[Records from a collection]
::::::
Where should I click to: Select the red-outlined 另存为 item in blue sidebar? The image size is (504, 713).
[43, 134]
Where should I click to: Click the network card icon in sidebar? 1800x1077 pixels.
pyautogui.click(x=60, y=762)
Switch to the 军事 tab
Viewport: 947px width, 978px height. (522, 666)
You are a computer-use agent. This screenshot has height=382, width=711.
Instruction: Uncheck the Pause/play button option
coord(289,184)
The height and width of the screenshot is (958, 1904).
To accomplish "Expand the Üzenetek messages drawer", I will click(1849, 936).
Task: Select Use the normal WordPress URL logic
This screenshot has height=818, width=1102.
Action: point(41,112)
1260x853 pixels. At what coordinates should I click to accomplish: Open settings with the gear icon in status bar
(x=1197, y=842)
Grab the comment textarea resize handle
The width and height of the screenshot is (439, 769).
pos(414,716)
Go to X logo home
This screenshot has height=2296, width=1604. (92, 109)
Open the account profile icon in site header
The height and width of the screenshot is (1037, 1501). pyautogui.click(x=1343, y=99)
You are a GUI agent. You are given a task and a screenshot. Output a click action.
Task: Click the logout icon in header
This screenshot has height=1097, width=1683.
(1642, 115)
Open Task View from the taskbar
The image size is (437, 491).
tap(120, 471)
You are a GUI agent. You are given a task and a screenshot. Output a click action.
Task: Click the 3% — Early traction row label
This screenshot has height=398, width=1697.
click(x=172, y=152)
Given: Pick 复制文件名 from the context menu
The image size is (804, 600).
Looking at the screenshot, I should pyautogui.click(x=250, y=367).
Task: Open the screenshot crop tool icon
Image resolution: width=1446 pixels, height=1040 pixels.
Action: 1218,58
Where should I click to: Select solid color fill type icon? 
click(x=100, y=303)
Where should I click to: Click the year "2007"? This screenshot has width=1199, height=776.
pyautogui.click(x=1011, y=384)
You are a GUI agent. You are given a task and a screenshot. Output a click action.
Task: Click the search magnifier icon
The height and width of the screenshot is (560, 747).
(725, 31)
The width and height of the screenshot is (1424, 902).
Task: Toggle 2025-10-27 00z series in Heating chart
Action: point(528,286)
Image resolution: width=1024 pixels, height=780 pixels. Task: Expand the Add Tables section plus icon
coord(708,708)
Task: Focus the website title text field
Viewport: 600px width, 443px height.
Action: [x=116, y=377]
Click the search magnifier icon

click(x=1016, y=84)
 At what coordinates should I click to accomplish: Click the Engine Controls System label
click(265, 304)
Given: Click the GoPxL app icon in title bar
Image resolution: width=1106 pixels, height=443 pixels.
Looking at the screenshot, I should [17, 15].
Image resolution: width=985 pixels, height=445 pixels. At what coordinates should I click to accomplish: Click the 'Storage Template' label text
::::::
▶ Directions for this task:
For this exercise, transcribe all the records exactly.

▶ Reply:
Where should I click to: Select the red-outlined 另存为 item in blue sidebar? The image size is (504, 713).
[43, 134]
Where should I click to: Click the network card icon in sidebar? 1800x1077 pixels.
pyautogui.click(x=60, y=762)
Switch to the 军事 tab
Viewport: 947px width, 978px height. (522, 666)
You are a computer-use agent. This screenshot has height=382, width=711.
Instruction: Uncheck the Pause/play button option
coord(289,184)
The height and width of the screenshot is (958, 1904).
To accomplish "Expand the Üzenetek messages drawer", I will click(1849, 936).
Task: Select Use the normal WordPress URL logic
This screenshot has height=818, width=1102.
Action: point(41,112)
1260x853 pixels. At what coordinates should I click to accomplish: Open settings with the gear icon in status bar
(x=1197, y=842)
Grab the comment textarea resize handle
The width and height of the screenshot is (439, 769).
pos(414,716)
Go to X logo home
This screenshot has height=2296, width=1604. (92, 109)
Open the account profile icon in site header
The height and width of the screenshot is (1037, 1501). pyautogui.click(x=1343, y=99)
You are a GUI agent. You are given a task and a screenshot. Output a click action.
Task: Click the logout icon in header
This screenshot has height=1097, width=1683.
(1642, 115)
Open Task View from the taskbar
The image size is (437, 491).
tap(120, 471)
You are a GUI agent. You are given a task and a screenshot. Output a click action.
Task: Click the 3% — Early traction row label
This screenshot has height=398, width=1697.
click(x=172, y=152)
Given: Pick 复制文件名 from the context menu
The image size is (804, 600).
Looking at the screenshot, I should pyautogui.click(x=250, y=367).
Task: Open the screenshot crop tool icon
Image resolution: width=1446 pixels, height=1040 pixels.
Action: 1218,58
Where should I click to: Select solid color fill type icon? 
click(x=100, y=303)
Where should I click to: Click the year "2007"? This screenshot has width=1199, height=776.
pyautogui.click(x=1011, y=384)
You are a GUI agent. You are given a task and a screenshot. Output a click action.
Task: Click the search magnifier icon
The height and width of the screenshot is (560, 747).
(725, 31)
The width and height of the screenshot is (1424, 902).
Task: Toggle 2025-10-27 00z series in Heating chart
Action: point(528,286)
Image resolution: width=1024 pixels, height=780 pixels. Task: Expand the Add Tables section plus icon
coord(708,708)
Task: Focus the website title text field
Viewport: 600px width, 443px height.
Action: [x=116, y=377]
Click the search magnifier icon

click(x=1016, y=84)
 At what coordinates should I click to accomplish: Click the Engine Controls System label
click(265, 304)
Given: Click the GoPxL app icon in title bar
Image resolution: width=1106 pixels, height=443 pixels.
Looking at the screenshot, I should [17, 15].
Image resolution: width=985 pixels, height=445 pixels. At what coordinates should I click to accomplish: Click the 'Storage Template' label text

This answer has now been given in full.